• Dataset items:
## START
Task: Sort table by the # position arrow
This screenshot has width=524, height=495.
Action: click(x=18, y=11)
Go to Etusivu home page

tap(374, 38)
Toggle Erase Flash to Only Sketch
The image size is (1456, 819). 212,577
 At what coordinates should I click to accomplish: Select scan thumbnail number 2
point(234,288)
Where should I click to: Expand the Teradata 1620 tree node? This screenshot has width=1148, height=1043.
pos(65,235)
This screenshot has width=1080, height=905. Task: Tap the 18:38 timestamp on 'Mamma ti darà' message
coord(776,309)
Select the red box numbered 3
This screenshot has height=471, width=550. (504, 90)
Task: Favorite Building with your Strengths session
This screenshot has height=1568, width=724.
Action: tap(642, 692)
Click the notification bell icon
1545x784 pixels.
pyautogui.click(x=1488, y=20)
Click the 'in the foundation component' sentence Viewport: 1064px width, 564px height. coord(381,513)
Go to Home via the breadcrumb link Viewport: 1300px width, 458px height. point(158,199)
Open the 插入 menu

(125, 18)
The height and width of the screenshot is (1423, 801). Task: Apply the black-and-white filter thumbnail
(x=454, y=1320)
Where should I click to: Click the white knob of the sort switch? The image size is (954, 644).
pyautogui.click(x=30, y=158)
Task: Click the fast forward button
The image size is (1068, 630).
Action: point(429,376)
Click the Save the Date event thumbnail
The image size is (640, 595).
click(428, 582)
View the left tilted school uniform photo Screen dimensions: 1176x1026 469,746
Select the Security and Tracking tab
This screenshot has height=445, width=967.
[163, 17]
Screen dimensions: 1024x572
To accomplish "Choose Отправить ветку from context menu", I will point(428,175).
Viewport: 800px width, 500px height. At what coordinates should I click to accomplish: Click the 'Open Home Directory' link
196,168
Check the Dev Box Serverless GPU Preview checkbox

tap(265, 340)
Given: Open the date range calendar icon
## END
• WHAT YOU SHOULD DO: Rewrite the lines above, changing every "Task:" to "Instruction:" and keeping the rest the same.

• RESPONSE BELOW:
Instruction: Sort table by the # position arrow
This screenshot has width=524, height=495.
Action: click(x=18, y=11)
Go to Etusivu home page

tap(374, 38)
Toggle Erase Flash to Only Sketch
The image size is (1456, 819). 212,577
 At what coordinates should I click to accomplish: Select scan thumbnail number 2
point(234,288)
Where should I click to: Expand the Teradata 1620 tree node? This screenshot has width=1148, height=1043.
pos(65,235)
This screenshot has width=1080, height=905. Instruction: Tap the 18:38 timestamp on 'Mamma ti darà' message
coord(776,309)
Select the red box numbered 3
This screenshot has height=471, width=550. (504, 90)
Instruction: Favorite Building with your Strengths session
This screenshot has height=1568, width=724.
Action: tap(642, 692)
Click the notification bell icon
1545x784 pixels.
pyautogui.click(x=1488, y=20)
Click the 'in the foundation component' sentence Viewport: 1064px width, 564px height. coord(381,513)
Go to Home via the breadcrumb link Viewport: 1300px width, 458px height. point(158,199)
Open the 插入 menu

(125, 18)
The height and width of the screenshot is (1423, 801). Instruction: Apply the black-and-white filter thumbnail
(x=454, y=1320)
Where should I click to: Click the white knob of the sort switch? The image size is (954, 644).
pyautogui.click(x=30, y=158)
Instruction: Click the fast forward button
The image size is (1068, 630).
Action: point(429,376)
Click the Save the Date event thumbnail
The image size is (640, 595).
click(428, 582)
View the left tilted school uniform photo Screen dimensions: 1176x1026 469,746
Select the Security and Tracking tab
This screenshot has height=445, width=967.
[163, 17]
Screen dimensions: 1024x572
To accomplish "Choose Отправить ветку from context menu", I will point(428,175).
Viewport: 800px width, 500px height. At what coordinates should I click to accomplish: Click the 'Open Home Directory' link
196,168
Check the Dev Box Serverless GPU Preview checkbox

tap(265, 340)
Given: Open the date range calendar icon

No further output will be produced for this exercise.